▶ [Problem details]: Each entry should be written out again exactly, so that nothing is lost.

▶ [Data extract]:
#####
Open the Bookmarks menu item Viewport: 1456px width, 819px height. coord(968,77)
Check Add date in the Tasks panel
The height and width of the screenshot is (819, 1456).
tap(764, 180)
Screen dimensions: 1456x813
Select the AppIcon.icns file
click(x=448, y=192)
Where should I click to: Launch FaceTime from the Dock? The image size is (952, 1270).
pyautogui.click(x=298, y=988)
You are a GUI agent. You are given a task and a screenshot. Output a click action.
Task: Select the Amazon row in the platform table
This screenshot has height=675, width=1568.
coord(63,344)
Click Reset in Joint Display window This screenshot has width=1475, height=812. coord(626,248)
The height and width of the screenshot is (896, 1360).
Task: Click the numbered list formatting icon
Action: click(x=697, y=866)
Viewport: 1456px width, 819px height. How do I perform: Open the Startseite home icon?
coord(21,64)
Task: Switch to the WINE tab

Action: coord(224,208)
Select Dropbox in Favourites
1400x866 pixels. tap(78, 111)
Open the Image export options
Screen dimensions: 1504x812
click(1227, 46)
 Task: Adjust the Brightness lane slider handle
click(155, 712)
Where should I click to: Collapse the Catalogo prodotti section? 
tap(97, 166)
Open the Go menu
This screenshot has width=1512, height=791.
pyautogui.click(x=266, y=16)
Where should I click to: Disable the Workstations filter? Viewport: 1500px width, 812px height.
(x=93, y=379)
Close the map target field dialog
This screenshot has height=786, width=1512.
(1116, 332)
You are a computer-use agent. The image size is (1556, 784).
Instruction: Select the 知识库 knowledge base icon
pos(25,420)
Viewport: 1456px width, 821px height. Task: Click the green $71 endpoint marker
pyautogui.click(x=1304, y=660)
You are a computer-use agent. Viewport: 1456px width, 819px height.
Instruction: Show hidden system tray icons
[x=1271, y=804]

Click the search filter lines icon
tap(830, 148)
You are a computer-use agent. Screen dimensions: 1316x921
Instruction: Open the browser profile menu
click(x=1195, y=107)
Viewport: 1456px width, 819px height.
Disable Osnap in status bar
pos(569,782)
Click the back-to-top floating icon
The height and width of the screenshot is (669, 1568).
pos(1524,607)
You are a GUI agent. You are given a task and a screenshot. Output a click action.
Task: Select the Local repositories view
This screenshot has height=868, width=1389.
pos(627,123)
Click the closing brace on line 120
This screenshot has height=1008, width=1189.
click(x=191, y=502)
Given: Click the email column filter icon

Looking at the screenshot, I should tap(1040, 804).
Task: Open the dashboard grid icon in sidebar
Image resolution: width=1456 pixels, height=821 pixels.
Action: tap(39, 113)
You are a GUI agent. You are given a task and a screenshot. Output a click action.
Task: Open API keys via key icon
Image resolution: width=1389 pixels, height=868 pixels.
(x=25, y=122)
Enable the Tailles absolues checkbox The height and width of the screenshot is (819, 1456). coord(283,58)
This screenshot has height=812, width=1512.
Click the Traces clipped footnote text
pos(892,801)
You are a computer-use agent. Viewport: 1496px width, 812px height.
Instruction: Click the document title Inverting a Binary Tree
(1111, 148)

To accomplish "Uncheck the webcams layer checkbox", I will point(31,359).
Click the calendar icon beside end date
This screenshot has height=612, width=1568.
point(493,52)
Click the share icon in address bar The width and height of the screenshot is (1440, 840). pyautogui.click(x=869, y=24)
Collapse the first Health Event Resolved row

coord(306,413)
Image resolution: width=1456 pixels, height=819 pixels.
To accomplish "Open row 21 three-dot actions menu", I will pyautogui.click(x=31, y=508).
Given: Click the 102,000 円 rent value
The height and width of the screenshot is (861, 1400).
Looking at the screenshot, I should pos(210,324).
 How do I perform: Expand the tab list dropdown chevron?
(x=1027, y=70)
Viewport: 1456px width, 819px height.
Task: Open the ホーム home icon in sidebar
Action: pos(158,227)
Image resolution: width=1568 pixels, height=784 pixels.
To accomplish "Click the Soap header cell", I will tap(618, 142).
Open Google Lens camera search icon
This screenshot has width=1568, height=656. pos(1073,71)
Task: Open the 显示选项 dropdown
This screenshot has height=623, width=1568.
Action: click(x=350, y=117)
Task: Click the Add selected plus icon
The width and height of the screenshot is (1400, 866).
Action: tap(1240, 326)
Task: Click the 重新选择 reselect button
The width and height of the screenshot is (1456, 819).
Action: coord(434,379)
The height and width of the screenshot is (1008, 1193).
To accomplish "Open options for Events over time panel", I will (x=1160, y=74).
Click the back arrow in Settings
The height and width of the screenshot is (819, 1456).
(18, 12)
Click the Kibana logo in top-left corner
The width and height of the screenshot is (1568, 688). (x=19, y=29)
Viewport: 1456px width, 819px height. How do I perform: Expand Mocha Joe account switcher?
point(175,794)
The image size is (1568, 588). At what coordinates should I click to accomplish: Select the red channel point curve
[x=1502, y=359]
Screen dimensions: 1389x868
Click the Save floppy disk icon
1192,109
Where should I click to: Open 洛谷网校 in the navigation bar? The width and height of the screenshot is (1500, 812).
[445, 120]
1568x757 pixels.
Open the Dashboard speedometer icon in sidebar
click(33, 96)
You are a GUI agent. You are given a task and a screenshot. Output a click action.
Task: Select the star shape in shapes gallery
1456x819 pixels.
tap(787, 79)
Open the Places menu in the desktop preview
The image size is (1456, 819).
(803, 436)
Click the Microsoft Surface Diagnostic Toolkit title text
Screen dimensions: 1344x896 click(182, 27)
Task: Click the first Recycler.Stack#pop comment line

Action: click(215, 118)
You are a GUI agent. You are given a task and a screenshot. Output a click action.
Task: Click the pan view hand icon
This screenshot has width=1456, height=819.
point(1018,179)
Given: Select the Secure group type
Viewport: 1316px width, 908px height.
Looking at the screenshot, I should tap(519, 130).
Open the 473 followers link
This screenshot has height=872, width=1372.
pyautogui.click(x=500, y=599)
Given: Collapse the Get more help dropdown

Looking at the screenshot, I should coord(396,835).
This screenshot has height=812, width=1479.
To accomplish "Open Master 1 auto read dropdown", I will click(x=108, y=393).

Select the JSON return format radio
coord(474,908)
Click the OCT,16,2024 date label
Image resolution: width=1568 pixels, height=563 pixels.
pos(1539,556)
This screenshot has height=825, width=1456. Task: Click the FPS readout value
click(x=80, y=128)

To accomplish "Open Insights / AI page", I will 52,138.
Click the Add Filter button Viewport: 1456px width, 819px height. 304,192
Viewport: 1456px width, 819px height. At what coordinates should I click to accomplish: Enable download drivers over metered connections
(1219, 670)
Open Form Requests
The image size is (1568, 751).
#####
▶ [Answer for the task]:
Open the Bookmarks menu item Viewport: 1456px width, 819px height. coord(968,77)
Check Add date in the Tasks panel
The height and width of the screenshot is (819, 1456).
tap(764, 180)
Screen dimensions: 1456x813
Select the AppIcon.icns file
click(x=448, y=192)
Where should I click to: Launch FaceTime from the Dock? The image size is (952, 1270).
pyautogui.click(x=298, y=988)
You are a GUI agent. You are given a task and a screenshot. Output a click action.
Task: Select the Amazon row in the platform table
This screenshot has height=675, width=1568.
coord(63,344)
Click Reset in Joint Display window This screenshot has width=1475, height=812. coord(626,248)
The height and width of the screenshot is (896, 1360).
Task: Click the numbered list formatting icon
Action: click(x=697, y=866)
Viewport: 1456px width, 819px height. How do I perform: Open the Startseite home icon?
coord(21,64)
Task: Switch to the WINE tab

Action: coord(224,208)
Select Dropbox in Favourites
1400x866 pixels. tap(78, 111)
Open the Image export options
Screen dimensions: 1504x812
click(1227, 46)
 Task: Adjust the Brightness lane slider handle
click(155, 712)
Where should I click to: Collapse the Catalogo prodotti section? 
tap(97, 166)
Open the Go menu
This screenshot has width=1512, height=791.
pyautogui.click(x=266, y=16)
Where should I click to: Disable the Workstations filter? Viewport: 1500px width, 812px height.
(x=93, y=379)
Close the map target field dialog
This screenshot has height=786, width=1512.
(1116, 332)
You are a computer-use agent. The image size is (1556, 784).
Instruction: Select the 知识库 knowledge base icon
pos(25,420)
Viewport: 1456px width, 821px height. Task: Click the green $71 endpoint marker
pyautogui.click(x=1304, y=660)
You are a computer-use agent. Viewport: 1456px width, 819px height.
Instruction: Show hidden system tray icons
[x=1271, y=804]

Click the search filter lines icon
tap(830, 148)
You are a computer-use agent. Screen dimensions: 1316x921
Instruction: Open the browser profile menu
click(x=1195, y=107)
Viewport: 1456px width, 819px height.
Disable Osnap in status bar
pos(569,782)
Click the back-to-top floating icon
The height and width of the screenshot is (669, 1568).
pos(1524,607)
You are a GUI agent. You are given a task and a screenshot. Output a click action.
Task: Select the Local repositories view
This screenshot has height=868, width=1389.
pos(627,123)
Click the closing brace on line 120
This screenshot has height=1008, width=1189.
click(x=191, y=502)
Given: Click the email column filter icon

Looking at the screenshot, I should tap(1040, 804).
Task: Open the dashboard grid icon in sidebar
Image resolution: width=1456 pixels, height=821 pixels.
Action: tap(39, 113)
You are a GUI agent. You are given a task and a screenshot. Output a click action.
Task: Open API keys via key icon
Image resolution: width=1389 pixels, height=868 pixels.
(x=25, y=122)
Enable the Tailles absolues checkbox The height and width of the screenshot is (819, 1456). coord(283,58)
This screenshot has height=812, width=1512.
Click the Traces clipped footnote text
pos(892,801)
You are a computer-use agent. Viewport: 1496px width, 812px height.
Instruction: Click the document title Inverting a Binary Tree
(1111, 148)

To accomplish "Uncheck the webcams layer checkbox", I will point(31,359).
Click the calendar icon beside end date
This screenshot has height=612, width=1568.
point(493,52)
Click the share icon in address bar The width and height of the screenshot is (1440, 840). pyautogui.click(x=869, y=24)
Collapse the first Health Event Resolved row

coord(306,413)
Image resolution: width=1456 pixels, height=819 pixels.
To accomplish "Open row 21 three-dot actions menu", I will pyautogui.click(x=31, y=508).
Given: Click the 102,000 円 rent value
The height and width of the screenshot is (861, 1400).
Looking at the screenshot, I should pos(210,324).
 How do I perform: Expand the tab list dropdown chevron?
(x=1027, y=70)
Viewport: 1456px width, 819px height.
Task: Open the ホーム home icon in sidebar
Action: pos(158,227)
Image resolution: width=1568 pixels, height=784 pixels.
To accomplish "Click the Soap header cell", I will tap(618, 142).
Open Google Lens camera search icon
This screenshot has width=1568, height=656. pos(1073,71)
Task: Open the 显示选项 dropdown
This screenshot has height=623, width=1568.
Action: click(x=350, y=117)
Task: Click the Add selected plus icon
The width and height of the screenshot is (1400, 866).
Action: tap(1240, 326)
Task: Click the 重新选择 reselect button
The width and height of the screenshot is (1456, 819).
Action: coord(434,379)
The height and width of the screenshot is (1008, 1193).
To accomplish "Open options for Events over time panel", I will (x=1160, y=74).
Click the back arrow in Settings
The height and width of the screenshot is (819, 1456).
(18, 12)
Click the Kibana logo in top-left corner
The width and height of the screenshot is (1568, 688). (x=19, y=29)
Viewport: 1456px width, 819px height. How do I perform: Expand Mocha Joe account switcher?
point(175,794)
The image size is (1568, 588). At what coordinates should I click to accomplish: Select the red channel point curve
[x=1502, y=359]
Screen dimensions: 1389x868
Click the Save floppy disk icon
1192,109
Where should I click to: Open 洛谷网校 in the navigation bar? The width and height of the screenshot is (1500, 812).
[445, 120]
1568x757 pixels.
Open the Dashboard speedometer icon in sidebar
click(33, 96)
You are a GUI agent. You are given a task and a screenshot. Output a click action.
Task: Select the star shape in shapes gallery
1456x819 pixels.
tap(787, 79)
Open the Places menu in the desktop preview
The image size is (1456, 819).
(803, 436)
Click the Microsoft Surface Diagnostic Toolkit title text
Screen dimensions: 1344x896 click(182, 27)
Task: Click the first Recycler.Stack#pop comment line

Action: click(215, 118)
You are a GUI agent. You are given a task and a screenshot. Output a click action.
Task: Click the pan view hand icon
This screenshot has width=1456, height=819.
point(1018,179)
Given: Select the Secure group type
Viewport: 1316px width, 908px height.
Looking at the screenshot, I should tap(519, 130).
Open the 473 followers link
This screenshot has height=872, width=1372.
pyautogui.click(x=500, y=599)
Given: Collapse the Get more help dropdown

Looking at the screenshot, I should coord(396,835).
This screenshot has height=812, width=1479.
To accomplish "Open Master 1 auto read dropdown", I will click(x=108, y=393).

Select the JSON return format radio
coord(474,908)
Click the OCT,16,2024 date label
Image resolution: width=1568 pixels, height=563 pixels.
pos(1539,556)
This screenshot has height=825, width=1456. Task: Click the FPS readout value
click(x=80, y=128)

To accomplish "Open Insights / AI page", I will 52,138.
Click the Add Filter button Viewport: 1456px width, 819px height. 304,192
Viewport: 1456px width, 819px height. At what coordinates should I click to accomplish: Enable download drivers over metered connections
(1219, 670)
Open Form Requests
The image size is (1568, 751).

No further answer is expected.